I was interested to read the paper by Grkovski M and colleagues published in the Dec 2016 issue of EJNMMI Res [1]. They aimed to assess the reproducibility of 18F-fluoromisonidazole (FMISO) positron emission tomography (PET) as a non-invasive, quantitative imaging technique, spatiotemporal intratumour distribution in patients with non-small cell lung cancer (NSCLC) [1]. The Pearson correlation coefficient r was calculated for mean standardized uptake values (SUV) within investigated volumes of interest and for voxels within tumour volumes (r TV). The reproducibility of FMISO voxelwise distribution, SUV- and tumour-to-blood ratio (TBR)-derived indices was assessed using correlation and Bland-Altman analyses [1]. Although they correctly used Bland-Altman, they reported Pearson’s correlation r which in reproducibility (precision, repeatability, reliability, or interchangeability) is one of the common mistakes [26]. Pearson’s correlation r only assesses the linearity between two continuous variables. Any shift in the location and/or scale of the regression line which leads to non-reproducibility cannot be detected by this correlation coefficient [26]. Therefore, for quantitative variables, Intra Class Correlation Coefficient single measure is the best statistical test to evaluate reproducibility [26].

Based on their results, the SUVmax, SUVmean, TBRmax, and TBRmean were highly correlated (r ≥ 0.87, p < 0.001) and were reproducible to within 10–15% [1]. It is good to know that in reliability analysis, individual based approach should be considered instead of global average which Pearson’s correlation r cannot do.
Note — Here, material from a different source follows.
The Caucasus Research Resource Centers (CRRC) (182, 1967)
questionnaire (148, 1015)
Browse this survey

It means we can simply get strongly positive and significant Pearson r (r = 0.95, p value < 0.001) with no reproducibility at all. Moreover, statistically significant should not be considered in reproducibility analysis [26]. They concluded high reproducibility of FMISO intratumour distribution in NSCLC patients, facilitating its use in determining the topology of the hypoxic tumour sub-volumes for dose escalation, in patient stratification strategies for hypoxia-targeted therapies, and in monitoring response to therapeutic interventions. Such conclusion may be a misleading message due to inappropriate use of statistical test to assess reproducibility. Briefly, for reliability analysis, appropriate tests should be applied; otherwise, misdiagnosis and mismanagement of the patients cannot be avoided.